The 1st edition of the Ordnance Survey 25 inch map (Perthshire, 1861, sheet CXLIII.5) depicts four saltpans on Preston Island. By 1983, two were recorded along with an engine or pump house, boiler, chimney and shaft at the east end of the island, another engine or pump house at the west end of the island, a housing range at the the south end with an adjacent outbuilding. The style of masonry and stone (yellow sandstone) used is the same in all of the structures. The masonry is roughy squared and coarsed and the chimneys are lined with hand made bricks (red in colour). Both coal shafts adjacent to the engine houses have been capped with concrete, the diameter of the coal shafts therefore unknown. Pantiles (ceramic roof tiles) were noted in the surrounding rubble and tumble from the buildings on the date of survey. In early 1982 the island became surrounded by ash from the Longannet electricity generating power station to the west. An access road to the isand was constructed in 1983.

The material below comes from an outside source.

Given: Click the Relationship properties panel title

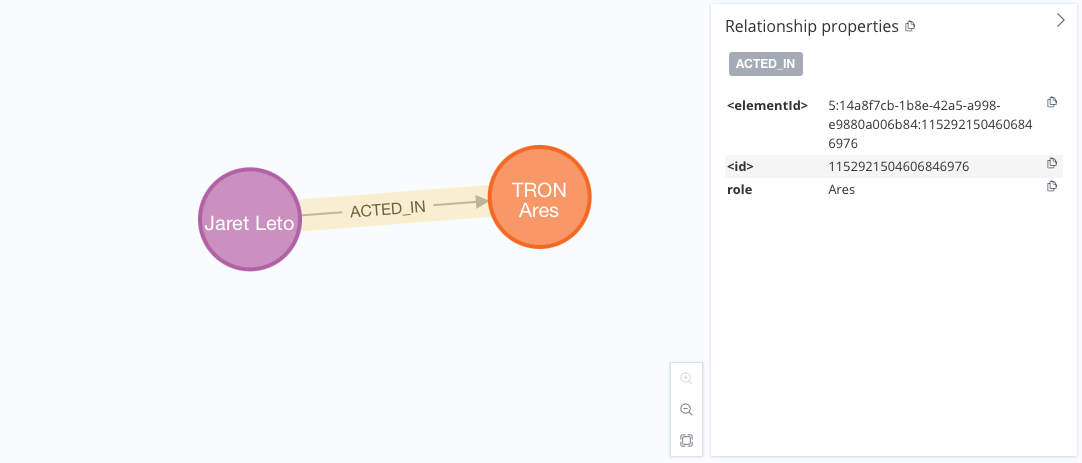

The pump (or engine) house on the west end of the island (and the eastern pump or engine house) presumably dates from c.1800 when Sir Robert Preston sunk the coal pit and built the saltworks (Adams, 1965).The western beam engine house measures externally 6.2m by 4.8m with walls of 0.7m in thickness. The 'spring' beam joist holes (to reduce the amount of movement as the beam engine moves) and partial original internal plaster wall covering were visible in 1983. (see NRHE MS/500/2/1).